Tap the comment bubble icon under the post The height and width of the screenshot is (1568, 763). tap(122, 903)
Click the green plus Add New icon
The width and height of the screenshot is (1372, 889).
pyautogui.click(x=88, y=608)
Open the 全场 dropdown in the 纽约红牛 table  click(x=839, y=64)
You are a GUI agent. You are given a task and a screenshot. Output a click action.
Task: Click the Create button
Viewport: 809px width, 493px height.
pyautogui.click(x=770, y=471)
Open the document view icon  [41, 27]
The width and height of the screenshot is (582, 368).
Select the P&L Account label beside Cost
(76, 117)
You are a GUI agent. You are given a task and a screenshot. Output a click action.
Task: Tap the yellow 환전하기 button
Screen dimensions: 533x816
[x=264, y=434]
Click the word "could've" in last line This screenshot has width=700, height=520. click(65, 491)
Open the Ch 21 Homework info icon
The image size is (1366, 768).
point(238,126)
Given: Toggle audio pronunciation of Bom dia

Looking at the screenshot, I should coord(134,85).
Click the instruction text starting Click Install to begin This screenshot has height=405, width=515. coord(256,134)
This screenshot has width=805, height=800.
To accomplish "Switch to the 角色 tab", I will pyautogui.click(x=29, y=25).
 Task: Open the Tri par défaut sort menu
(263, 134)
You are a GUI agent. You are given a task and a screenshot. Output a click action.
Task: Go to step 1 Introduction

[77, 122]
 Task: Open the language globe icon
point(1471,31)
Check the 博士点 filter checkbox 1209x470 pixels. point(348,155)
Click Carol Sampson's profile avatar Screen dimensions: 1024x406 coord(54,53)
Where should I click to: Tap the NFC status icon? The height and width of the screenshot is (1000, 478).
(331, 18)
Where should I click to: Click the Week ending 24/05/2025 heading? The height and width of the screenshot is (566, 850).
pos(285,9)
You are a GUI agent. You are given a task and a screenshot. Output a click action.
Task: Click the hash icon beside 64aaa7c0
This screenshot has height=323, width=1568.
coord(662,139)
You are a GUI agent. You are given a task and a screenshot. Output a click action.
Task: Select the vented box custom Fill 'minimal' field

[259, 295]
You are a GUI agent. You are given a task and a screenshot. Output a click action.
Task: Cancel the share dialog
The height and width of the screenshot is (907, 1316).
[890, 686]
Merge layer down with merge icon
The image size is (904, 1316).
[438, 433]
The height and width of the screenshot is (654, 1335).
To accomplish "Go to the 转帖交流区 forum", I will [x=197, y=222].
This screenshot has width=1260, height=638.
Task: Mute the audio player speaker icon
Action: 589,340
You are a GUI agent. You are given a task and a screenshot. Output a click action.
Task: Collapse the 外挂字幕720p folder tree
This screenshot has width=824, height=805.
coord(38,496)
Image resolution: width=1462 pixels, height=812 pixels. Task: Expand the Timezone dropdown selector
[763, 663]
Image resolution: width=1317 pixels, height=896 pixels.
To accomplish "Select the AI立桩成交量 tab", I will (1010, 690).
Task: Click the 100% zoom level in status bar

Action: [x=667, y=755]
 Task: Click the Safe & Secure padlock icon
==*==
__Task item__:
Every line of the listing is to be returned exactly as written.

__Task answer__:
Tap the comment bubble icon under the post The height and width of the screenshot is (1568, 763). tap(122, 903)
Click the green plus Add New icon
The width and height of the screenshot is (1372, 889).
pyautogui.click(x=88, y=608)
Open the 全场 dropdown in the 纽约红牛 table  click(x=839, y=64)
You are a GUI agent. You are given a task and a screenshot. Output a click action.
Task: Click the Create button
Viewport: 809px width, 493px height.
pyautogui.click(x=770, y=471)
Open the document view icon  [41, 27]
The width and height of the screenshot is (582, 368).
Select the P&L Account label beside Cost
(76, 117)
You are a GUI agent. You are given a task and a screenshot. Output a click action.
Task: Tap the yellow 환전하기 button
Screen dimensions: 533x816
[x=264, y=434]
Click the word "could've" in last line This screenshot has width=700, height=520. click(65, 491)
Open the Ch 21 Homework info icon
The image size is (1366, 768).
point(238,126)
Given: Toggle audio pronunciation of Bom dia

Looking at the screenshot, I should coord(134,85).
Click the instruction text starting Click Install to begin This screenshot has height=405, width=515. coord(256,134)
This screenshot has width=805, height=800.
To accomplish "Switch to the 角色 tab", I will pyautogui.click(x=29, y=25).
 Task: Open the Tri par défaut sort menu
(263, 134)
You are a GUI agent. You are given a task and a screenshot. Output a click action.
Task: Go to step 1 Introduction

[77, 122]
 Task: Open the language globe icon
point(1471,31)
Check the 博士点 filter checkbox 1209x470 pixels. point(348,155)
Click Carol Sampson's profile avatar Screen dimensions: 1024x406 coord(54,53)
Where should I click to: Tap the NFC status icon? The height and width of the screenshot is (1000, 478).
(331, 18)
Where should I click to: Click the Week ending 24/05/2025 heading? The height and width of the screenshot is (566, 850).
pos(285,9)
You are a GUI agent. You are given a task and a screenshot. Output a click action.
Task: Click the hash icon beside 64aaa7c0
This screenshot has height=323, width=1568.
coord(662,139)
You are a GUI agent. You are given a task and a screenshot. Output a click action.
Task: Select the vented box custom Fill 'minimal' field

[259, 295]
You are a GUI agent. You are given a task and a screenshot. Output a click action.
Task: Cancel the share dialog
The height and width of the screenshot is (907, 1316).
[890, 686]
Merge layer down with merge icon
The image size is (904, 1316).
[438, 433]
The height and width of the screenshot is (654, 1335).
To accomplish "Go to the 转帖交流区 forum", I will [x=197, y=222].
This screenshot has width=1260, height=638.
Task: Mute the audio player speaker icon
Action: 589,340
You are a GUI agent. You are given a task and a screenshot. Output a click action.
Task: Collapse the 外挂字幕720p folder tree
This screenshot has width=824, height=805.
coord(38,496)
Image resolution: width=1462 pixels, height=812 pixels. Task: Expand the Timezone dropdown selector
[763, 663]
Image resolution: width=1317 pixels, height=896 pixels.
To accomplish "Select the AI立桩成交量 tab", I will (1010, 690).
Task: Click the 100% zoom level in status bar

Action: [x=667, y=755]
 Task: Click the Safe & Secure padlock icon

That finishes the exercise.